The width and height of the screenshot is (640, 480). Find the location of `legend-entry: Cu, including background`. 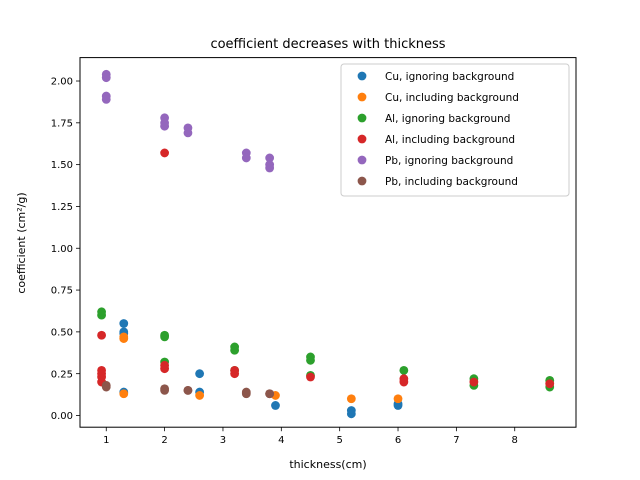

legend-entry: Cu, including background is located at coordinates (452, 98).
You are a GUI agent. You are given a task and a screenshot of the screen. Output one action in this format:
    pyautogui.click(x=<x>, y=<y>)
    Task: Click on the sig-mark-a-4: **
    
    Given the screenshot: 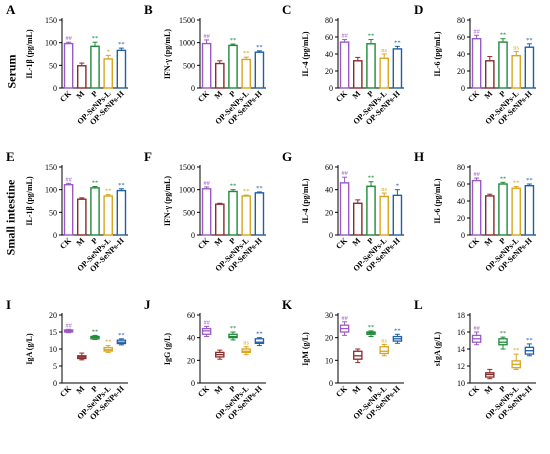 What is the action you would take?
    pyautogui.click(x=122, y=44)
    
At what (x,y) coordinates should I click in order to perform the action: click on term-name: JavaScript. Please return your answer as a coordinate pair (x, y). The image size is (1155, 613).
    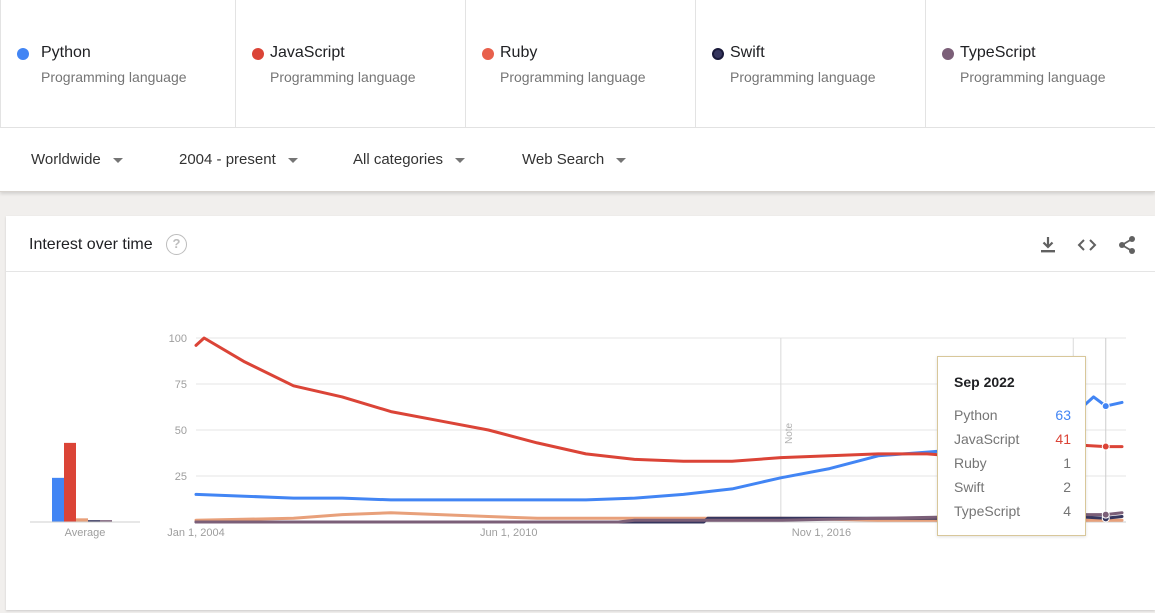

━━━━

### Work item
Reproduce the listing above word for word, from its very beginning through the line that contains "legend-entry: Cu, including background is", and leave the pictures out.

### Response
The width and height of the screenshot is (640, 480). Find the location of `legend-entry: Cu, including background`. 

legend-entry: Cu, including background is located at coordinates (452, 98).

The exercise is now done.